The people in and around Seetpoor owe their livelihoods and level of happiness to doe-eyed Habeeb Bulbul (an alias, of course). He is a feudal landowner who owns approximately 700 acres of ancestorial agricultural land that he rents to the poor peasants of Seetpoor. In return, he receives a portion of the harvest from their labors (wheat, sugarcane, mustard seeds, cotton), in addition to cash rent. He approves the names of newborn babies born in his land, his blessings are a prerequisite for new matrimonial unions and he determines if his ‘subjects’ get permission to build a place of worship or a school for the kids. In all his life, the people who labored his land never disagreed with him, never raised their voices when talking to him, never made eye contact, and never ever sat on the same level as him. This appalling, rotten inequity endured in all the years of him being a regular namazi, fasting in Ramadhan, attending lectures in Muharram, and lamenting for Aba Abdullah (a). Until recently, he was adamant that secular education for girls was not appropriate in his realm. But creeping old age and coaxing from a soft-spoken clergyman had some effect, thus the approval of a new school for girls. My level of sadness has no bounds at this history and I am relieved when it is time to return to Multan and meet with the architect and contractor for the new school extension.

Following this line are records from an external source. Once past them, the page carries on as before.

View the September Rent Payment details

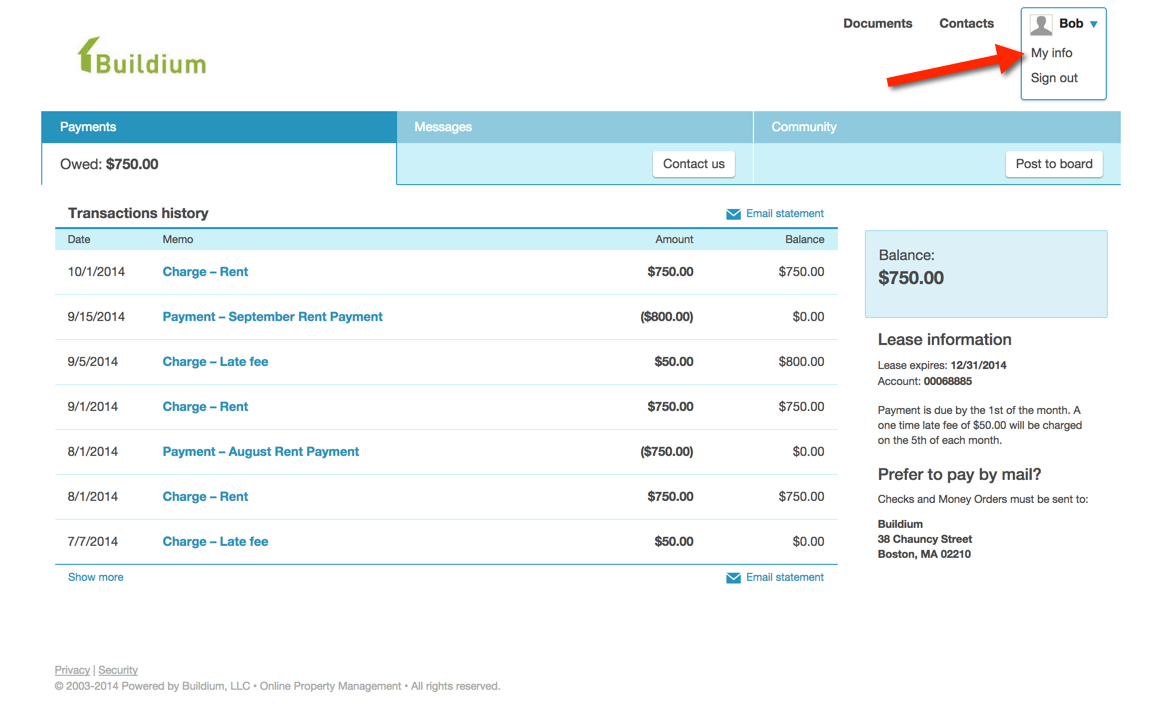[x=272, y=316]
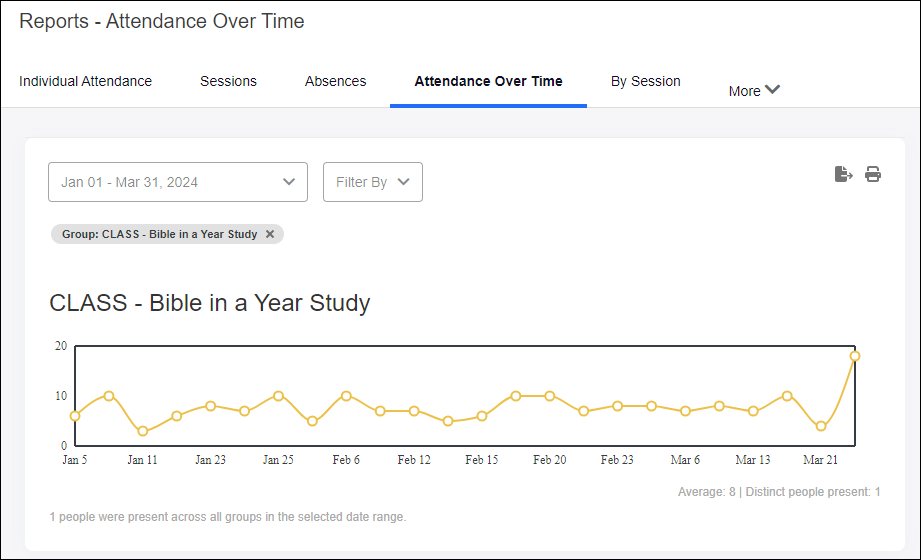The image size is (921, 560).
Task: Click the data point above Mar 13
Action: (x=753, y=411)
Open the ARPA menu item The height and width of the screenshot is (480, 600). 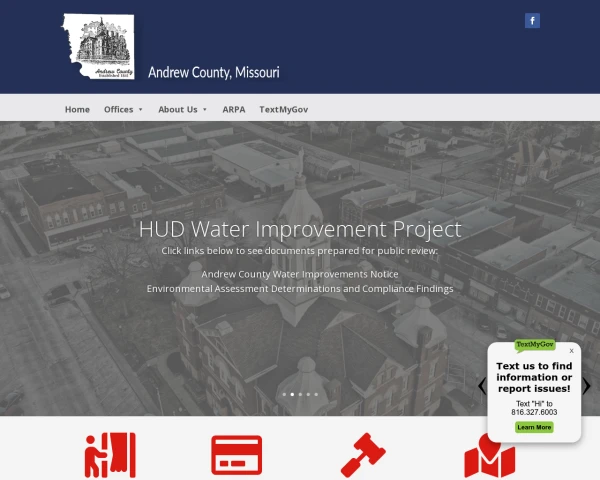tap(234, 109)
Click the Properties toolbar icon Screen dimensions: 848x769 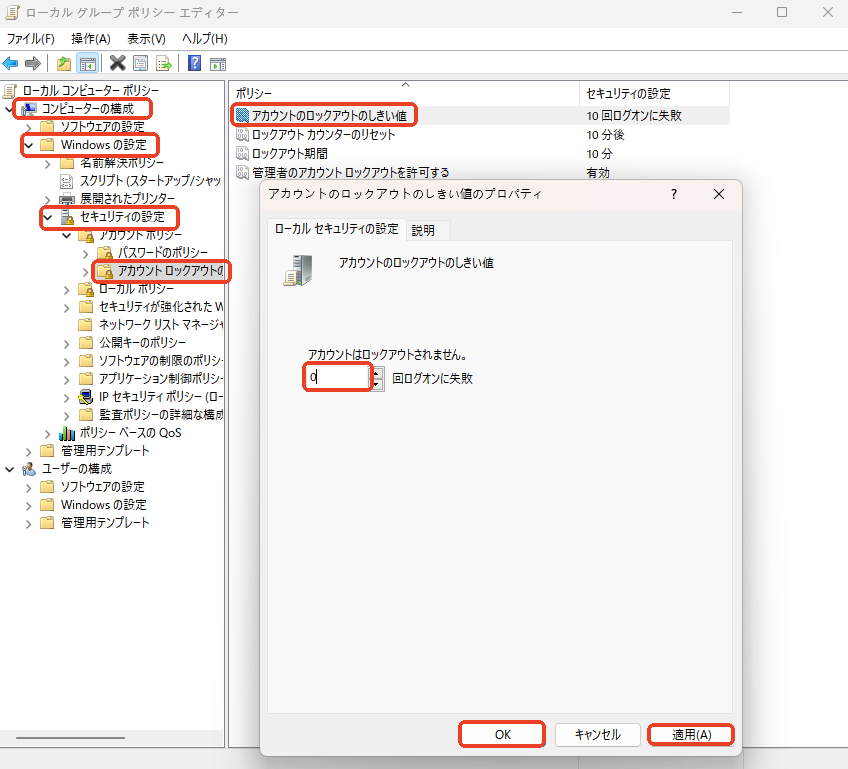[141, 64]
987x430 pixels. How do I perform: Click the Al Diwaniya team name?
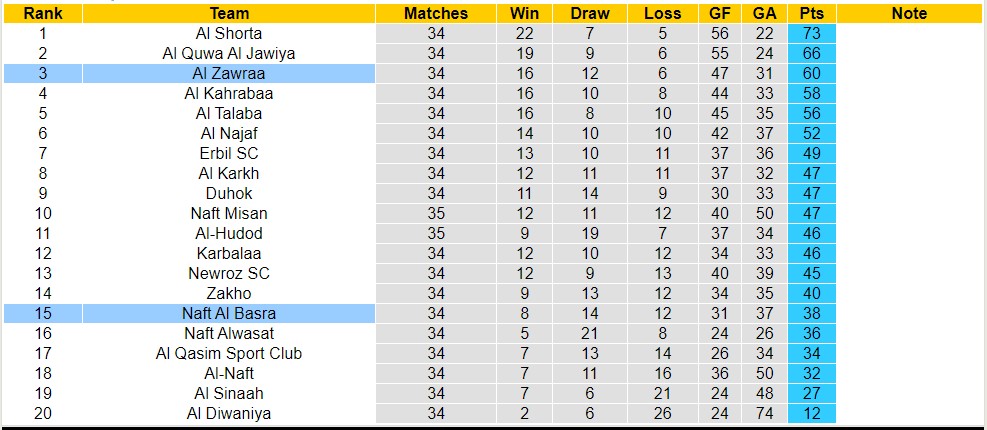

I have to travel by road to Islamabad for a meeting with the respected Shaykh Anwar Najafi, the CEO of Al Kauthar University whose NGO Jabir Bin Hayaan Trust will oversee all future CAI projects. This Seetpoor school, a college in Kohat, and medical projects in Parachinar are in the works. The road from Multan to Islamabad is one of the finest I have seen in a ‘third-world’ country and I am much impressed. The highway has no potholes, is clearly marked, and is smooth and spotless, I arrive in Islamabad in one piece.

I fly to Karachi the next day where I have compliance meetings that are uneventful. When the Emirates flight takes off for Dubai and onward home in Dar, I am relieved to depart. The intelligence called Zaidi again last night, asking about me and my whereabouts. I am not used to so much scrutiny about my whereabouts and activities.